Data for analysis =
╔══

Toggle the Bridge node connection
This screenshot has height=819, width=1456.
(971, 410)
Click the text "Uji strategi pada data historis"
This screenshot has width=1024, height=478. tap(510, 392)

╚══

Retype every entry above, word for word.

Toggle the Bridge node connection
This screenshot has height=819, width=1456.
(971, 410)
Click the text "Uji strategi pada data historis"
This screenshot has width=1024, height=478. tap(510, 392)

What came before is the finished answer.